**ROWS**.
= = = =

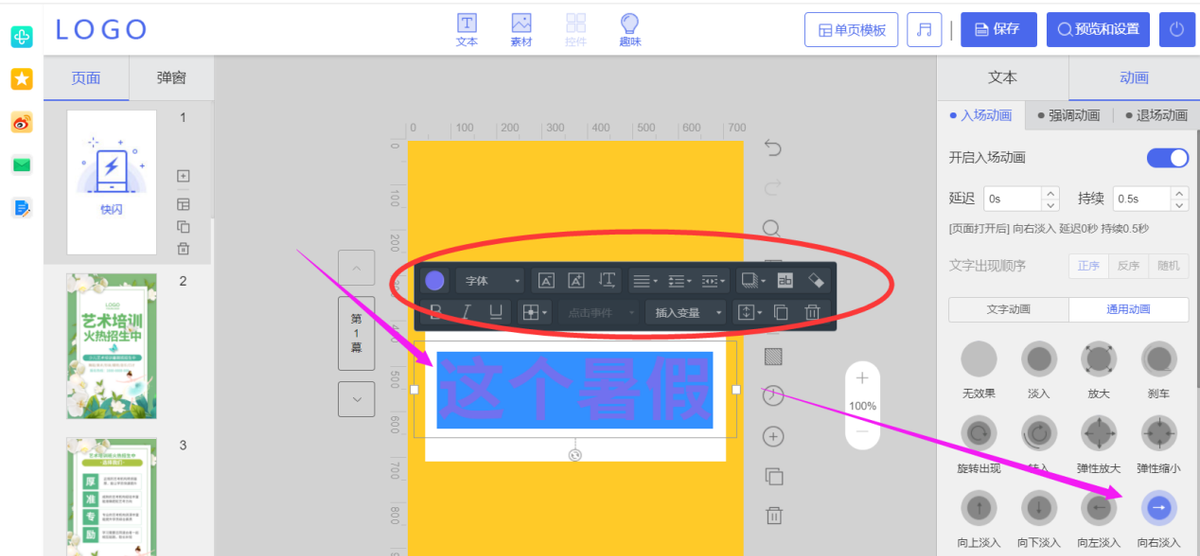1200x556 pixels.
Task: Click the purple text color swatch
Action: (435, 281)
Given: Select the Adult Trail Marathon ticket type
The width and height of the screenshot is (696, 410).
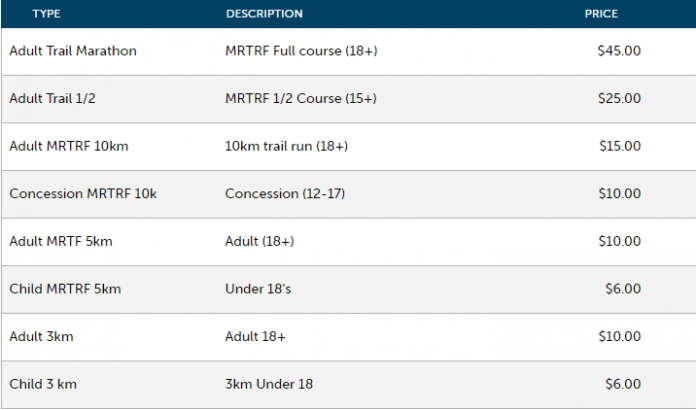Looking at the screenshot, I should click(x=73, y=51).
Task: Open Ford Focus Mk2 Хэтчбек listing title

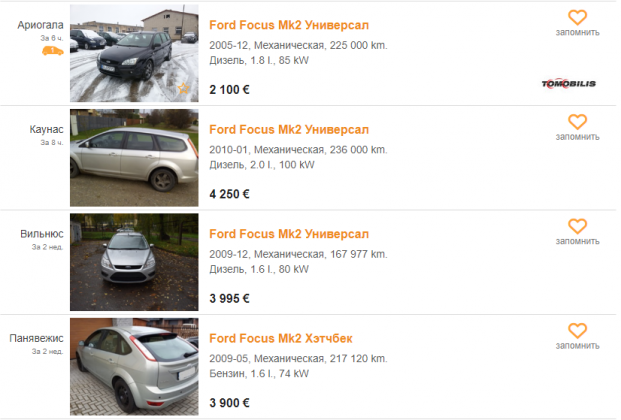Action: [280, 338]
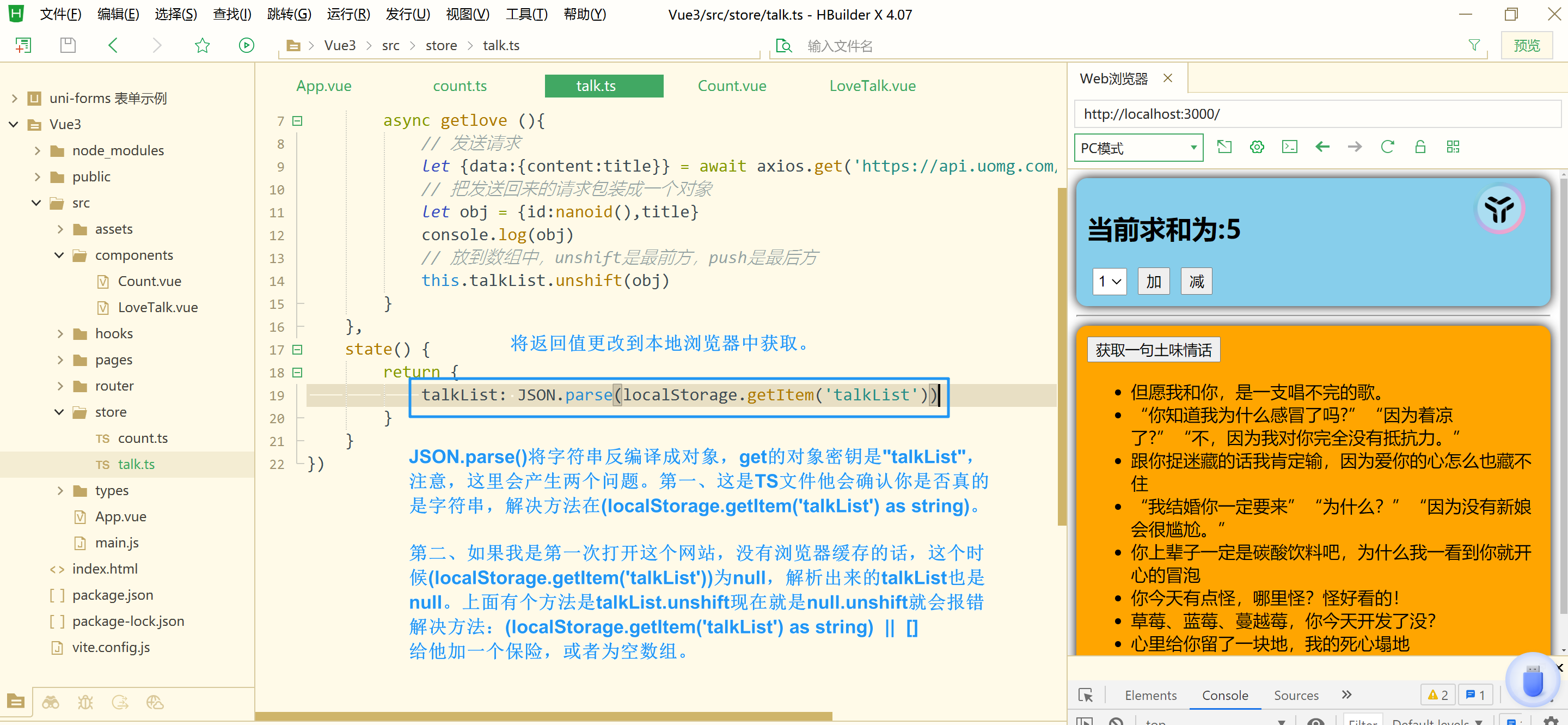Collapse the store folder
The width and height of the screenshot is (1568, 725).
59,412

= = = =

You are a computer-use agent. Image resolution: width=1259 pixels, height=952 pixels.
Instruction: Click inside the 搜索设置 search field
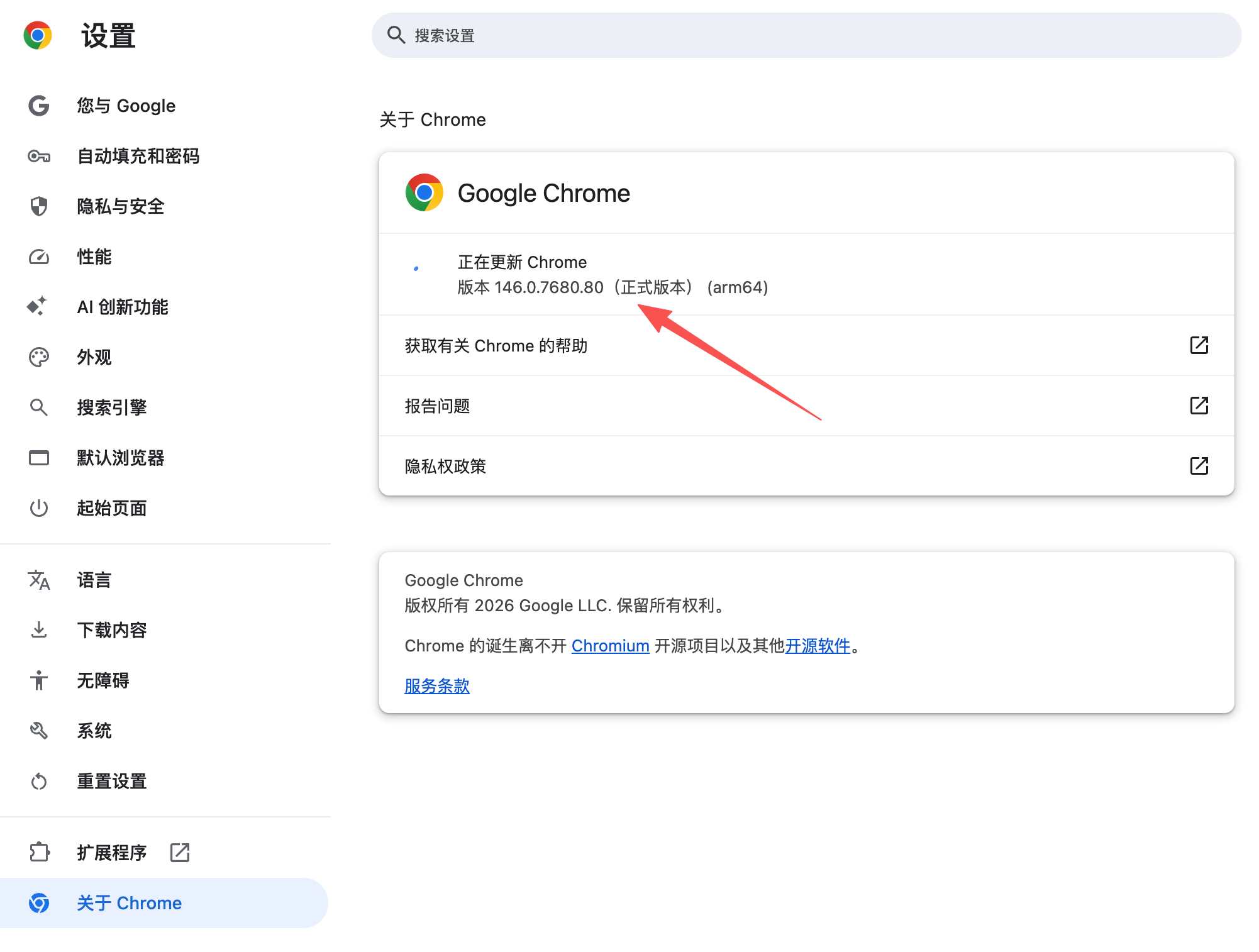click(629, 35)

= = = =

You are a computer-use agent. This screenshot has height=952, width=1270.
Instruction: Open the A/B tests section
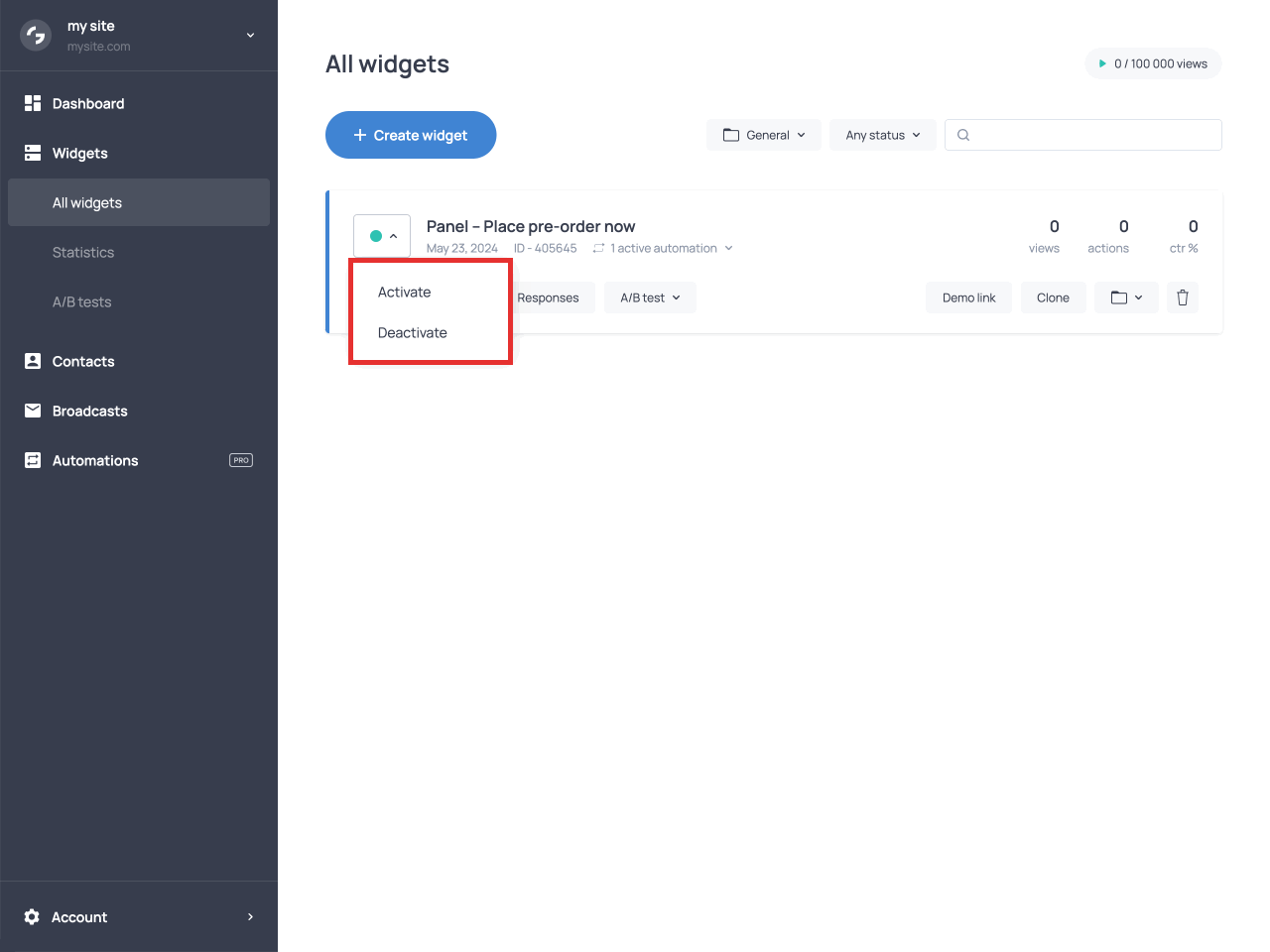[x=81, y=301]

= = = =

**EXERCISE GOAL**.
Copy out each line of the listing above that contains the string "agent", matching case exactly.

**RESULT OF THIS EXERCISE**.
You are a computer-use agent. Image resolution: width=1259 pixels, height=952 pixels.
You are a computer-use agent. This screenshot has height=952, width=1270.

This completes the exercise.